There aren’t too many words in that sentence, but it is asking quite a few questions.  And although many, many farmers and landholders have thought and given voice to something quite similar throughout their years of tenure, have they dug deeper and asked those unspoken questions?

What is ‘all this’?  What does better mean?  Who are we leaving it better for?

And the clanger….Are we (leaving it better)?

‘All this’ covers a fair bit of ground, I’ll grant you, but as farmers and landholders our responsibilities do cover a fair bit of ground.  ‘All this’ includes our sweeping vistas, vast croplands, acres of precision planted orchards, our flocks, our herds, our struggling country towns, our over-extracted waterways, our depleted soil carbon bank and our too often non-existent soil microbial communities, not to mention our native fauna and their importance in our ecosystem functionality.  Aaaandd – inhale!

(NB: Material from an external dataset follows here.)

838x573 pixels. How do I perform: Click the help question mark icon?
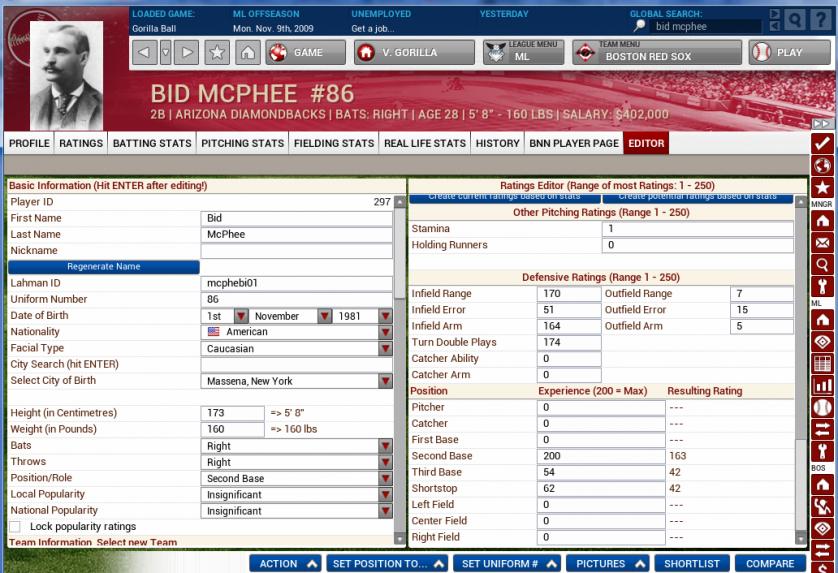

Is ‘better’ spraying out under the bottom wire of the fences? Does better mean bigger sheds and tractors with more horsepower.  Or maybe it means straighter rows and tidier headlands? 

If the answer isn’t YES to those things, why do we do them?

Old cattle pads, now erosion points. Oct 2021

Perhaps better might be asking how to enable ancient solitary eucalypts to repopulate before the wizened old tree passes on and that paddock is left without any tree cover.  ‘Better’ could mean not mulching a slightly undergrazed or weedy paddock so the finches and bandicoots have somewhere to shelter during the winter.  Better might simply be providing a welcoming space for a farm kid to ‘come home’ when they finish high school or uni if that’s what their heart tells them to do.

Because isn’t that who we are doing all this for??? 

The kids.  The next generation. 

Aren’t they the ones we strive to provide a better place for?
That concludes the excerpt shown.